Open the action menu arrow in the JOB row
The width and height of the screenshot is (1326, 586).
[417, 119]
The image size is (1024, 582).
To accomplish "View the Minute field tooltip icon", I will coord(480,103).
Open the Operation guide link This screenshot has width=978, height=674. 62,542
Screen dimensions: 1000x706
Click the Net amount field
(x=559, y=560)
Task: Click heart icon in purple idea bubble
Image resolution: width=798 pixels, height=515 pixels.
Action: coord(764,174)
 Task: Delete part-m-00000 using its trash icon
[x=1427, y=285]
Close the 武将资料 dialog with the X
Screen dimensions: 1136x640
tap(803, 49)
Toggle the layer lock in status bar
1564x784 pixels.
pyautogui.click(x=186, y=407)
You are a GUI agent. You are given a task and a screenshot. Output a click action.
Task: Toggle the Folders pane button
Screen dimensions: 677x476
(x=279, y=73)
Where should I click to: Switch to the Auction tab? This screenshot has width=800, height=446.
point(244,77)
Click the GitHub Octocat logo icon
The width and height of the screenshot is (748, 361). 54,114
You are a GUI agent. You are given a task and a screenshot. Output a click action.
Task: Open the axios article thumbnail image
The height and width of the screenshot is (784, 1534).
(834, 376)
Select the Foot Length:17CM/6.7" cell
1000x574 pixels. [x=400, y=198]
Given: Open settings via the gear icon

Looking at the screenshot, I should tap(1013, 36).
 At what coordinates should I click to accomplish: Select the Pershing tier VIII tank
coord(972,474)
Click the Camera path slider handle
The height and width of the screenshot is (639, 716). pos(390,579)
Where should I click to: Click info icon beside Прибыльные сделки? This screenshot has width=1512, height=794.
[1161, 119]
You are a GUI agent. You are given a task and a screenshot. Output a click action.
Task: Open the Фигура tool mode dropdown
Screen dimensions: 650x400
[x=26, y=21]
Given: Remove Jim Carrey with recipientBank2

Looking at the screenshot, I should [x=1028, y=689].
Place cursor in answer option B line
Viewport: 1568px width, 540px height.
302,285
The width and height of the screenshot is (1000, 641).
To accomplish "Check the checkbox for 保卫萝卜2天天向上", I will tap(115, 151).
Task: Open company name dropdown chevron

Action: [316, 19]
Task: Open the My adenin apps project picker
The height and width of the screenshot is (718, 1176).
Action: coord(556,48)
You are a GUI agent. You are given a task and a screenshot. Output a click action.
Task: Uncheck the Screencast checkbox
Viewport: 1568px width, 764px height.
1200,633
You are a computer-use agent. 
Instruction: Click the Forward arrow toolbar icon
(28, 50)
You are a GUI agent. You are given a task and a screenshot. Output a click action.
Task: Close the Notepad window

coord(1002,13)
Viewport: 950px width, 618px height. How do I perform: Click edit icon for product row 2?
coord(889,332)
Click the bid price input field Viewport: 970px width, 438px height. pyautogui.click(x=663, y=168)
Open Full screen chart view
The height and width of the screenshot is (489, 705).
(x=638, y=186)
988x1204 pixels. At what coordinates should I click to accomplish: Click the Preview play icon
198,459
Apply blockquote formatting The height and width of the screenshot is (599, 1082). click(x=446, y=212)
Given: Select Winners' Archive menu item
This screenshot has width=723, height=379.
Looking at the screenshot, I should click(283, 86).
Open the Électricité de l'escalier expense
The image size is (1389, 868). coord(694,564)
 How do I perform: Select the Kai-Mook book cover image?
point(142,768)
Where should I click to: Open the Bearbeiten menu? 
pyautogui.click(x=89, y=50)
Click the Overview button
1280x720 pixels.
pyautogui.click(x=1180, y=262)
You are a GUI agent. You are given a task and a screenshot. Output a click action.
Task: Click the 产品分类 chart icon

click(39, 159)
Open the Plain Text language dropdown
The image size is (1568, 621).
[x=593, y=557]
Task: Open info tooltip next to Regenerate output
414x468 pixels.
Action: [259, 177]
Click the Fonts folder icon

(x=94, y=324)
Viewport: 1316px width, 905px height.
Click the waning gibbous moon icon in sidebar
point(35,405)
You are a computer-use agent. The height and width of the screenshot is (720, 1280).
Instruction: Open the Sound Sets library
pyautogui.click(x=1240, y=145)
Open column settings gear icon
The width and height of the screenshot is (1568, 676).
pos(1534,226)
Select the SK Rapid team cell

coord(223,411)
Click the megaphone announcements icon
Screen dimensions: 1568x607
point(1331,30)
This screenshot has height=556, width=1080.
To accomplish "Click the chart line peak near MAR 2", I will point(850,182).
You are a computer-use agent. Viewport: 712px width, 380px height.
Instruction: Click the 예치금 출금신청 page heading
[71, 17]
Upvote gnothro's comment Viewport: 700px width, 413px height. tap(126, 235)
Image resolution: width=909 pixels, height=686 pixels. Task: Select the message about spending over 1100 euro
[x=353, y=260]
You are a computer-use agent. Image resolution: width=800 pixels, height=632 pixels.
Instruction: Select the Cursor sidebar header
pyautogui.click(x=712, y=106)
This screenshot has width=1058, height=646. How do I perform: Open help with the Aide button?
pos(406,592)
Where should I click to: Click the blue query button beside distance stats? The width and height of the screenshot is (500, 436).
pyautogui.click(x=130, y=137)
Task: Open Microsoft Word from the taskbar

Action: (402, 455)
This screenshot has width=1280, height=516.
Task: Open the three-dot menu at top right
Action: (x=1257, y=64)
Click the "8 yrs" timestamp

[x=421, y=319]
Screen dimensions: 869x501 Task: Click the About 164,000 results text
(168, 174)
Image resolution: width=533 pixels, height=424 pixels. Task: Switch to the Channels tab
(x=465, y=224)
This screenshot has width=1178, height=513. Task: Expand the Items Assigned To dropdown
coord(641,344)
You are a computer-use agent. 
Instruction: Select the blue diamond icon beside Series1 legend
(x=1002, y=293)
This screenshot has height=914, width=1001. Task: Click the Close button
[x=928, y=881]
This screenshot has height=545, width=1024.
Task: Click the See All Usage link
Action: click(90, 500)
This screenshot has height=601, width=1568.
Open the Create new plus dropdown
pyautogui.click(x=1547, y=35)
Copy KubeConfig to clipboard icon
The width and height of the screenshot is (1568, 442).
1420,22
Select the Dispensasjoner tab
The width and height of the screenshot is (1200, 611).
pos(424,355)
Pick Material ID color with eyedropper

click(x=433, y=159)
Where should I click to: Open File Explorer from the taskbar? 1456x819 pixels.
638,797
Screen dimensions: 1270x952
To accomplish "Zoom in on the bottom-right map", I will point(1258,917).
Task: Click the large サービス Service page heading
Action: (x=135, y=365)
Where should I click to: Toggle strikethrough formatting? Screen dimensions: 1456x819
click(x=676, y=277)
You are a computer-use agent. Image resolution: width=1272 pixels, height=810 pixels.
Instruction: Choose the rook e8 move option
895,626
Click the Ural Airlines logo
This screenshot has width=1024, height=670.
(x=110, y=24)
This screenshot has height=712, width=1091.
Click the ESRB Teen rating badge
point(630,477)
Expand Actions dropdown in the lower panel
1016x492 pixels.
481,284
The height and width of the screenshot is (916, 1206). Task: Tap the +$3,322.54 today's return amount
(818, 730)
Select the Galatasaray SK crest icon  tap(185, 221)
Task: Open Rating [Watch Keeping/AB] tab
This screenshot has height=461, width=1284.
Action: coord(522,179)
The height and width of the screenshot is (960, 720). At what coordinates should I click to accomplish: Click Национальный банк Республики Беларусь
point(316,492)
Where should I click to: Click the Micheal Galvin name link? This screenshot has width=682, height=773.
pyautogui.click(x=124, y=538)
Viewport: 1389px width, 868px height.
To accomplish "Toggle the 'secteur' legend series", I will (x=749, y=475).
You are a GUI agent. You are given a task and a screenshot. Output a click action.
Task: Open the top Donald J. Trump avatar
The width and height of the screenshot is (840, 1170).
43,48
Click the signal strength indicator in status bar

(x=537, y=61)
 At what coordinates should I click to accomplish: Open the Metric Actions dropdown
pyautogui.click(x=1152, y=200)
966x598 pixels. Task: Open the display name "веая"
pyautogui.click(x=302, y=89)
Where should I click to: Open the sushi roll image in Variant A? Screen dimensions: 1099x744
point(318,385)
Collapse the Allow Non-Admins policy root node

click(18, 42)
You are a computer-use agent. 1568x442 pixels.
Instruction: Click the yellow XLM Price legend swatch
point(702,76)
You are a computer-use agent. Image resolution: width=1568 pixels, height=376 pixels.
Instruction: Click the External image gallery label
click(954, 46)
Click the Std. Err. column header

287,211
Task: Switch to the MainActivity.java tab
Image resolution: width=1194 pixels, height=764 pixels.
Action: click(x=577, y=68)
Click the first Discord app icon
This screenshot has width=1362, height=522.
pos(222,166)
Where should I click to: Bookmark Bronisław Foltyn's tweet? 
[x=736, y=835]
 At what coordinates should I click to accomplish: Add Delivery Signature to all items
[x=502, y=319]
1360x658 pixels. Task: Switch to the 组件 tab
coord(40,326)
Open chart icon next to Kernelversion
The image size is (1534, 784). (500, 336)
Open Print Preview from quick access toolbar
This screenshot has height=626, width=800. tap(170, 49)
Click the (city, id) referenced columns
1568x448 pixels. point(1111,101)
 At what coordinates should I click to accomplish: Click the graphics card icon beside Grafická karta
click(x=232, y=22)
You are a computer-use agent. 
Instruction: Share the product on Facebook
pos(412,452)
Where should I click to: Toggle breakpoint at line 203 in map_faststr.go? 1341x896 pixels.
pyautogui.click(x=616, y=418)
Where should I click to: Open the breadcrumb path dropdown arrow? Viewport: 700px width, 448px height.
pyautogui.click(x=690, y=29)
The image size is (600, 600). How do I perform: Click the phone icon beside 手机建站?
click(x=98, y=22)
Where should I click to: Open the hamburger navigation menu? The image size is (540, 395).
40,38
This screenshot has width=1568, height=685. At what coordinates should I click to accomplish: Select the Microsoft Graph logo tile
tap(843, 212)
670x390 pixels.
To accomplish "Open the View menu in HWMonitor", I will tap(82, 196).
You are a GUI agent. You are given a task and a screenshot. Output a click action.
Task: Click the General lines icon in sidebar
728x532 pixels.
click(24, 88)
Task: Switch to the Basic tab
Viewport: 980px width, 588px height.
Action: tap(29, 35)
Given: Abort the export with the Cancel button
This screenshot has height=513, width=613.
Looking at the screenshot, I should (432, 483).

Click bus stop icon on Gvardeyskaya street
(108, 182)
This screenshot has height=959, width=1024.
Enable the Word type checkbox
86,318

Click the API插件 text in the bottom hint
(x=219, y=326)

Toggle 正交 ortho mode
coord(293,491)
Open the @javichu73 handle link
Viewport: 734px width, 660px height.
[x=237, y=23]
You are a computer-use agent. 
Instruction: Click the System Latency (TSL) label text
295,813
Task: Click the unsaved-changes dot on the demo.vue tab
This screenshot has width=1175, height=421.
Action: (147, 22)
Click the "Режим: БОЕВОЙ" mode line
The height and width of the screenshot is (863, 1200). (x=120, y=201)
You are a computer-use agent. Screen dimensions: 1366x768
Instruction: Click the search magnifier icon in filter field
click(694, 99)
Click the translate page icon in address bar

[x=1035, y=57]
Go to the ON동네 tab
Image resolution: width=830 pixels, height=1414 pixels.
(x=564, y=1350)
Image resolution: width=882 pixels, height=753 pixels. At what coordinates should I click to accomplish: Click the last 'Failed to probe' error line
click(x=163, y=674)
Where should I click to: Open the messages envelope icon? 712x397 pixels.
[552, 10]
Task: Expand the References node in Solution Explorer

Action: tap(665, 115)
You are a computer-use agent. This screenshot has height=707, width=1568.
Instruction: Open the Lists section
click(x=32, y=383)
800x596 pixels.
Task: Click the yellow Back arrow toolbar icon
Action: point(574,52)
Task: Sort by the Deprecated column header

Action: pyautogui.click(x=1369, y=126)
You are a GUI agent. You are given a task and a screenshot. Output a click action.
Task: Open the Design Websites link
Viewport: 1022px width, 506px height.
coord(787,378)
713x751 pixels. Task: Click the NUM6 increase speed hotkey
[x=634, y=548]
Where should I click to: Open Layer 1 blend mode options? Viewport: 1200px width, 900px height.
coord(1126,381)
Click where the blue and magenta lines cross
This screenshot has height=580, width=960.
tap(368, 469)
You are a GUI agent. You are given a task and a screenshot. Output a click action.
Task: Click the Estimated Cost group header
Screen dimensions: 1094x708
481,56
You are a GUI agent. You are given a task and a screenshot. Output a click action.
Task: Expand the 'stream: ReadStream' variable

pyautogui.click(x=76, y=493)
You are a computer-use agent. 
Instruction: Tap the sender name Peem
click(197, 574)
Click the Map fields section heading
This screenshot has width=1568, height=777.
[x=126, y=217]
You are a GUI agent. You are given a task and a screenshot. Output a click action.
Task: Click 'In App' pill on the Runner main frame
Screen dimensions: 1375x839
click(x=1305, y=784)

◆ ◆ ◆ ◆ ◆ ◆ ◆

» **ACTIVITY**: Within the material above, output exactly the lines from the one with "This screenshot has width=1178, height=513." through the one with "This screenshot has height=601, width=1568.", end lines included, and nothing besides.

» **ANSWER TO THIS EXERCISE**:
This screenshot has width=1178, height=513. Task: Expand the Items Assigned To dropdown
coord(641,344)
You are a computer-use agent. 
Instruction: Select the blue diamond icon beside Series1 legend
(x=1002, y=293)
This screenshot has height=914, width=1001. Task: Click the Close button
[x=928, y=881]
This screenshot has height=545, width=1024.
Task: Click the See All Usage link
Action: click(90, 500)
This screenshot has height=601, width=1568.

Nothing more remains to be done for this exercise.